::: Extrait fourni :::
Parmi tous les auteurs qui m’ont influencé, je veux en citer
un seul ici : Peter Medawar. Ce scientifique professionnel (prix
Nobel de médecine en 1960), m’a donné le goût de la philosophie
des sciences. Il a publié quatre petits livres que j’ai lus pour
la première fois il y a 20 ans et que j’ai relus avec autant de
plaisir et de profit au cours de la dernière année (The art of
the soluble, 1967 ; Induction and intuition in scientific thought,
1969 ; Advice to a young scientist, 1979 ; The limits of science,
1984). Ils ont entre 60 et 150 pages : quatre joyaux brillants et
fertiles. Si mon livre brille à certains endroits, c’est que j’ai réussi
à faire une pâle imitation de Medawar. Lisez le mien en premier,
il souffrira moins de la comparaison avec Medawar.
Ici, Medawar n’est qu’un exemple parmi les meilleurs. Au
moment de déposer mon manuscrit chez l’éditeur j’étais troublé
par tout ce que je n’y avais pas dit, par tout ce qui me semblait
très important et que d’autres auteurs avaient eu l’intelligence
de dire et beaucoup mieux que je n’aurais pu le faire. On trouve
quelques exemples de ces paroles percutantes que j’admire et
qui m’inspirent dans les citations que j’ai glanées au gré de mes
lectures et que j’ai semées tout au long du livre. Les auteurs de
ces perles sont des alliés que je recrute à ma cause pour signifier
que plusieurs partagent certaines de mes vues. Avec eux je suis
en excellente compagnie. J’espère ne pas trop ternir leur éclat
par cette association que je leur impose.
::: Données extraites :::
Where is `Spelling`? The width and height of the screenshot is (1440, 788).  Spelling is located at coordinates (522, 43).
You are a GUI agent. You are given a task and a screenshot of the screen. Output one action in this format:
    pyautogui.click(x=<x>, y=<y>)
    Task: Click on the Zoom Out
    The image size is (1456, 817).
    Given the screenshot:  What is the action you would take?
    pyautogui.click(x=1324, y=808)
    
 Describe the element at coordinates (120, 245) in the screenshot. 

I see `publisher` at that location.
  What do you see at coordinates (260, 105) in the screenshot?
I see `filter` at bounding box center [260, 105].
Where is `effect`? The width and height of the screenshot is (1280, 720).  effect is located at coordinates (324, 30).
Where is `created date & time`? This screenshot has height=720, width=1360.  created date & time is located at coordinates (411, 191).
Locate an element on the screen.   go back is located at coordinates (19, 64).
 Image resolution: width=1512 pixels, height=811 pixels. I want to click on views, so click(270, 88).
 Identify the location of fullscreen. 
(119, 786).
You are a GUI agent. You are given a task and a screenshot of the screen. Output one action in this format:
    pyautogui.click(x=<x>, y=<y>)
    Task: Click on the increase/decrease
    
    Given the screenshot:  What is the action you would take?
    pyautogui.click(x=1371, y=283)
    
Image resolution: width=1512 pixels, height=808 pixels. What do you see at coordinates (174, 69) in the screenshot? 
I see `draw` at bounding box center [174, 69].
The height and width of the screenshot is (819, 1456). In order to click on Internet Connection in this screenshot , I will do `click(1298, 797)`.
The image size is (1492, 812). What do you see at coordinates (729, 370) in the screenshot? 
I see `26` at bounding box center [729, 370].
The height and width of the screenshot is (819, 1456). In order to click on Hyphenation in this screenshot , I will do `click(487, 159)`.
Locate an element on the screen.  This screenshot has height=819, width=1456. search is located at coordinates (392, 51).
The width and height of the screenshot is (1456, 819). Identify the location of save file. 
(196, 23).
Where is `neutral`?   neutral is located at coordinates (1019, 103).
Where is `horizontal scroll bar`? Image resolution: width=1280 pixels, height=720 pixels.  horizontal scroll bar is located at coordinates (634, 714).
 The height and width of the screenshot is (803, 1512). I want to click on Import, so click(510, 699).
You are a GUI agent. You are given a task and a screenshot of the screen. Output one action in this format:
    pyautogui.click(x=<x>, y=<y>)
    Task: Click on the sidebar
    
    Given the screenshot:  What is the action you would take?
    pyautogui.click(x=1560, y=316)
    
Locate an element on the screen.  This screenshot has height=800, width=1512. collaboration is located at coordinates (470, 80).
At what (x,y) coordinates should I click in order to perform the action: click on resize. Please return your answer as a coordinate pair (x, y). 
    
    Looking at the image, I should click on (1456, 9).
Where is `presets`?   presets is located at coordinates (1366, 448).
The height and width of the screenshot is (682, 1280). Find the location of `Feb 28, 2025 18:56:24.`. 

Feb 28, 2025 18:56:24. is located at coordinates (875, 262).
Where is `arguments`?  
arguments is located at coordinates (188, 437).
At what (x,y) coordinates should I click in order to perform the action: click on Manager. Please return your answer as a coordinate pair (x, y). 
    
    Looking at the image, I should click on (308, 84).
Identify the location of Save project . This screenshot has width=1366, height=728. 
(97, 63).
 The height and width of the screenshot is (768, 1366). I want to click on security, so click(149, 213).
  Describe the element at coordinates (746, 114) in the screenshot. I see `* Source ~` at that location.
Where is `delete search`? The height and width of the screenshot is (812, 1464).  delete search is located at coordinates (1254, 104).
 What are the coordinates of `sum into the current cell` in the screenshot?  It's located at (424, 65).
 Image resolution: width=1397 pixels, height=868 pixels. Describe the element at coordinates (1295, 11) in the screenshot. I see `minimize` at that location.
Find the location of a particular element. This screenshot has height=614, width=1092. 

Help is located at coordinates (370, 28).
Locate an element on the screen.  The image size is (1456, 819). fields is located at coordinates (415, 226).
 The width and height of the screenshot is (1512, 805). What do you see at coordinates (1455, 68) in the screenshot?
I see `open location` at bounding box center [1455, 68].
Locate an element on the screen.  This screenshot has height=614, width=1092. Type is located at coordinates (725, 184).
:::
Répondez, s'il vous plaît, à ces questions sur l'extrait consacré à Peter Medawar :
(a) En quelle année Peter Medawar a-t-il reçu le prix Nobel de médecine ?
(b) Combien de pages comptent ses quatre petits livres ?
(c) Qu'est-ce qui troublait l'auteur au moment de déposer le manuscrit chez l'éditeur ?
Les lignes ne servent à rien ici.

(a) En 1960.
(b) Entre 60 et 150 pages.
(c) Tout ce que le manuscrit ne disait pas, tout ce qui semblait très important et que d'autres auteurs avaient dit beaucoup mieux.